Throughout the story, Lily engages with the Boatwright sisters and their friends in devotion to the Black Madonna, sharing in the legend of “Our Lady of Chains.” Lisa Steiner, an associate of the Ursiline Sisters of Louisville, writes on the order’s website:

“The Black Madonna in ‘The Secret Life of Bees’ is called Our Lady of Chains. This figure was the masthead of an old ship that was found on the shores of a southern plantation. The slave master wrapped chains around her to entrap her and teach the slaves a lesson, yet the story is that she miraculously escaped.

“In the novel, Our Lady of Chains was described as a hopeful icon for the Black slaves. She broke the chains of bondage and was a symbol of freedom. ‘Our Lady filled their hearts with fearlessness and whispered to them plans of escape,’ the author writes. (p. 110) Importantly, they saw themselves in her: ‘When they looked at her, it occurred them for the first time in their lives that what’s divine could come in dark skin…everybody needs a God who looks like them.’ (p.141)”

With her biological mother gone, Lily’s struggle to find a mothering figure in her life is satisfied as she daily grows in maturity with the Boatwright sisters, who are named August, May and June. Each of the sisters mother Lily in a different way, and collectively they and their friends are mothered into internal strength by Mary through their devotion to her, during difficult times in their lives.

At the end of the book, we see Lily permanently living with the Boatwright sisters and enrolled in school in Tiburon. An aspiring writer, she reflectively considers her spiritual growth and the mothering aspect of God that Mary symbolizes.

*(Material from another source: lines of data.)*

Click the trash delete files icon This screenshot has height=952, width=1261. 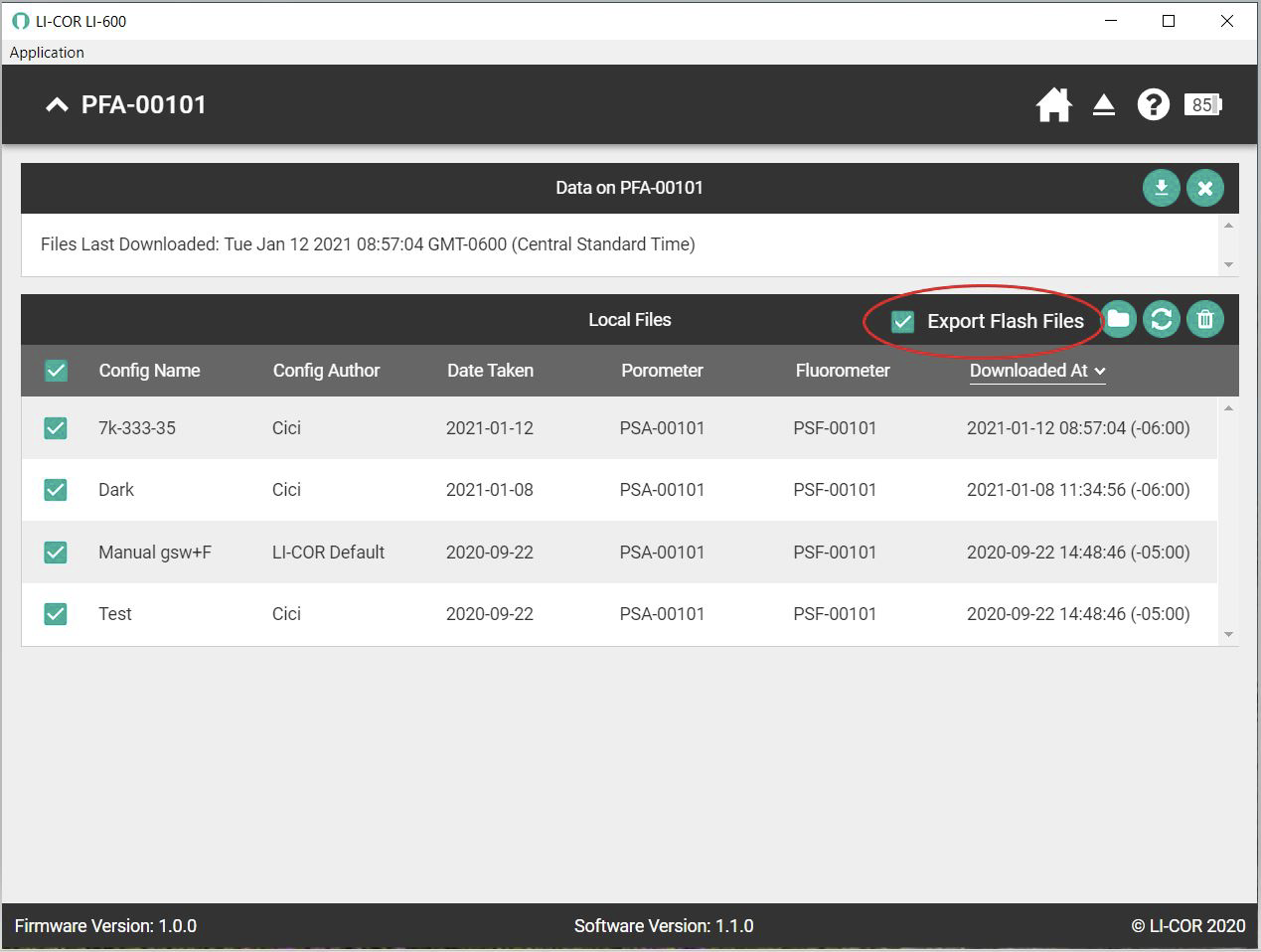[1204, 319]
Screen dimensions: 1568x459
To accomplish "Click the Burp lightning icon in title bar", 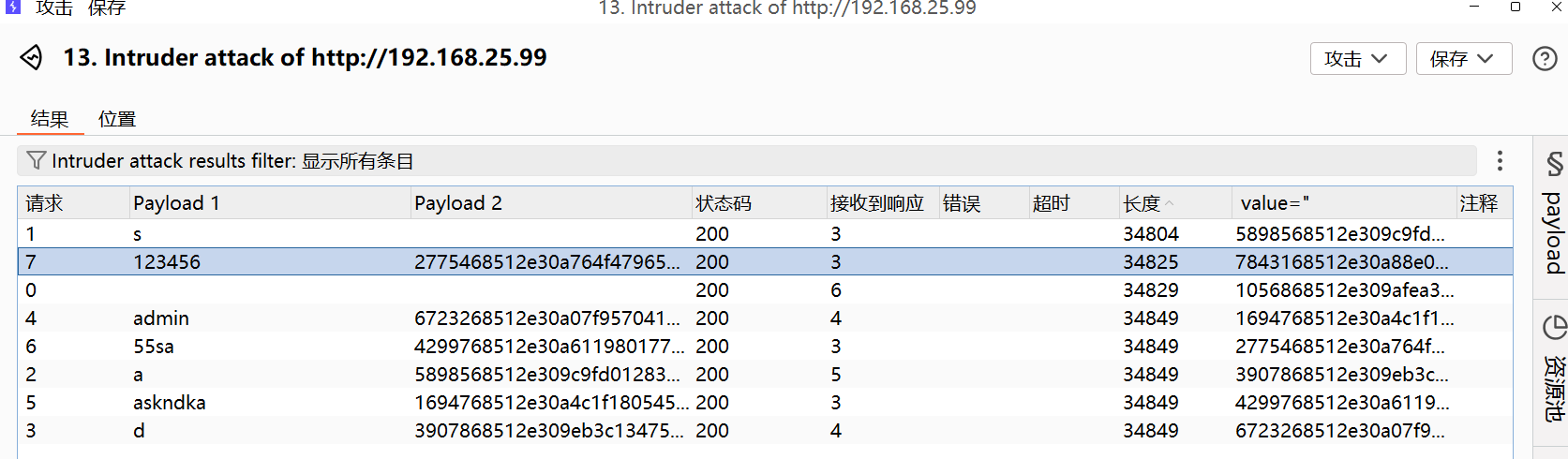I will pyautogui.click(x=13, y=7).
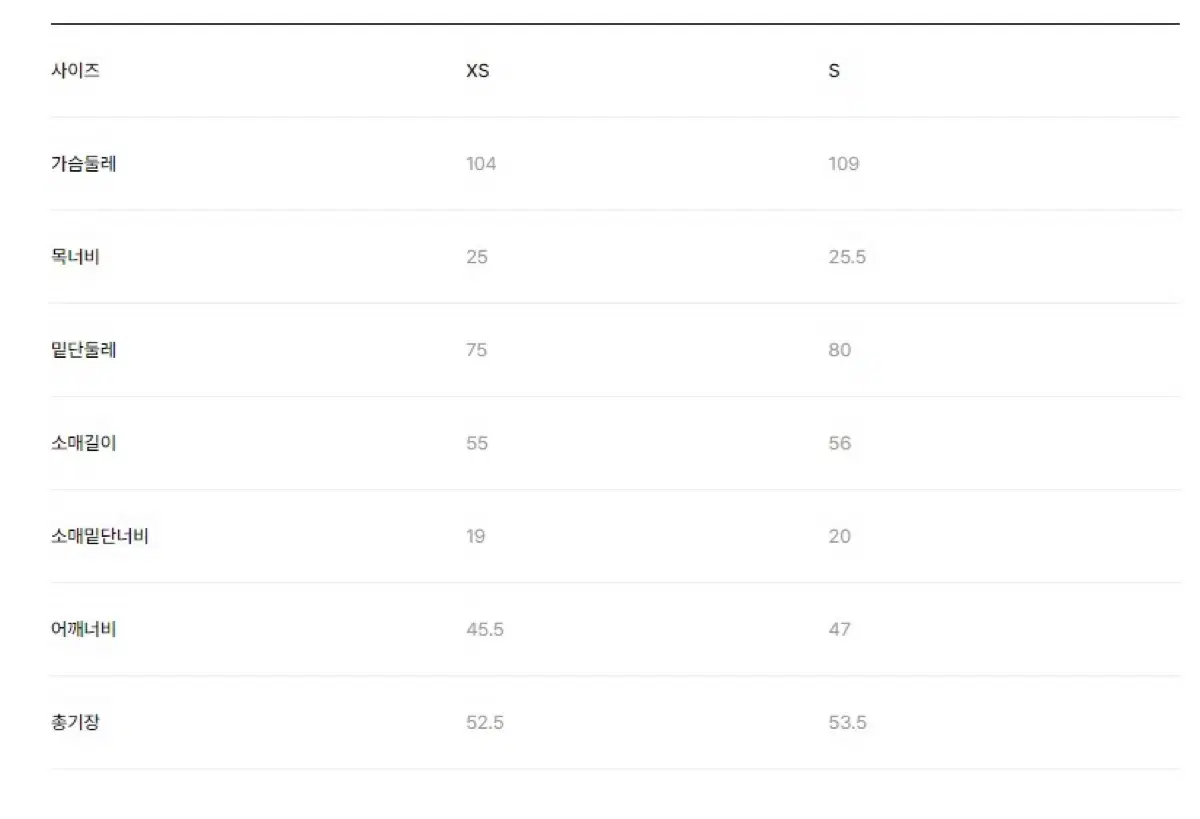Image resolution: width=1200 pixels, height=819 pixels.
Task: Select the S neck width 25.5
Action: point(847,257)
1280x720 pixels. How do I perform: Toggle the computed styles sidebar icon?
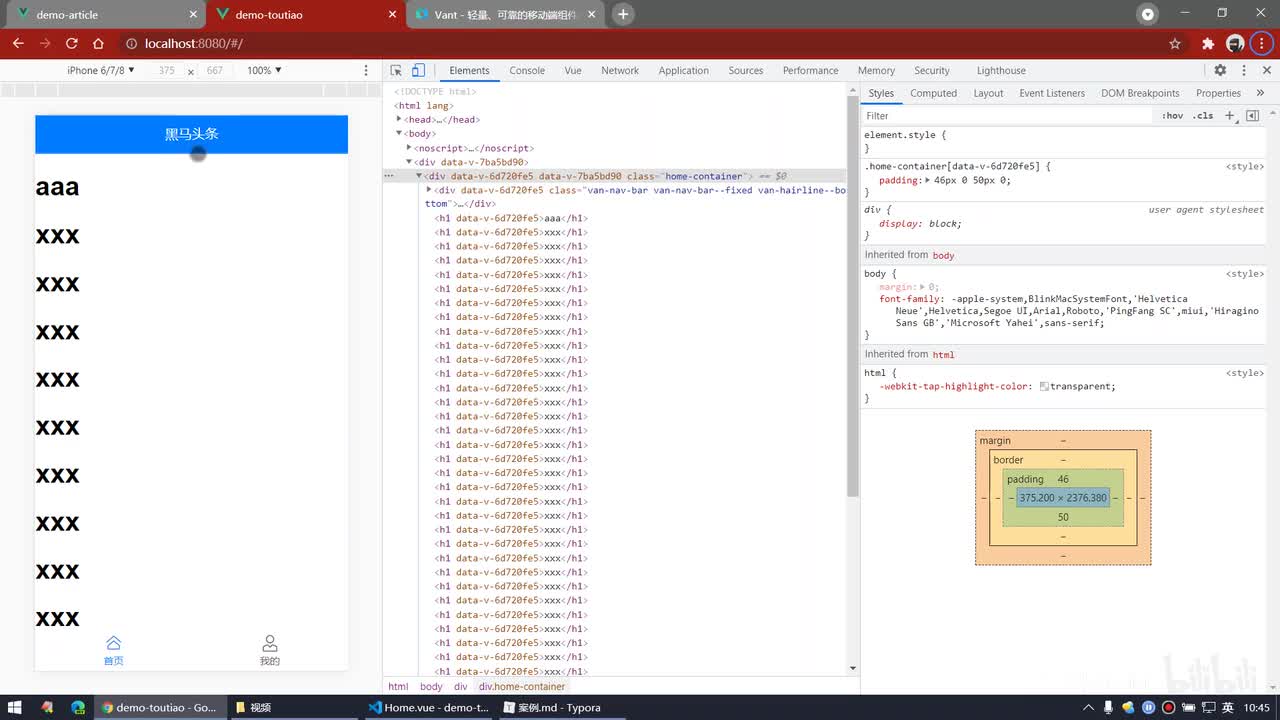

“Each day I visit black Mary, who looks at me with her wise face, older than old and ugly in a beautiful way. It seems the crevices run deeper into her body each time I see her, that her wooden skin ages before my eyes. I never get tired of looking at her thick arm jutting out, her fist like a bulb about to explode. She is a muscle of love, this Mary.

“I feel her in unexpected moments, her Assumption into heaven happening in places inside me. She will suddenly rise, and when she does, she does not go up, up into the sky, but further and further inside me. August says she goes into the holes life has gouged out of us.”

When I first read this book many years ago, this quotation left me spellbound. Mary’s Assumption was an ongoing process in Lily’s life. In the everyday rising from death to life through the circumstances of her life, Lily’s feminine spirituality was daily becoming more deeply embodied.

In like manner, Mary’s Assumption can be an ongoing process in each of our lives, as well.

Mary’s life was deeply intertwined with the life of Jesus. Any woman who has borne a child will understand this. If God desired that her earthly life would be so intricately a part of Jesus’s mission and ministry, then it doesn’t take a huge leap to think she would continue to do the same from heaven.

Indeed, blessed is she among women and blessed is the fruit of her womb.

And blessed are we to have her as our spiritual mother.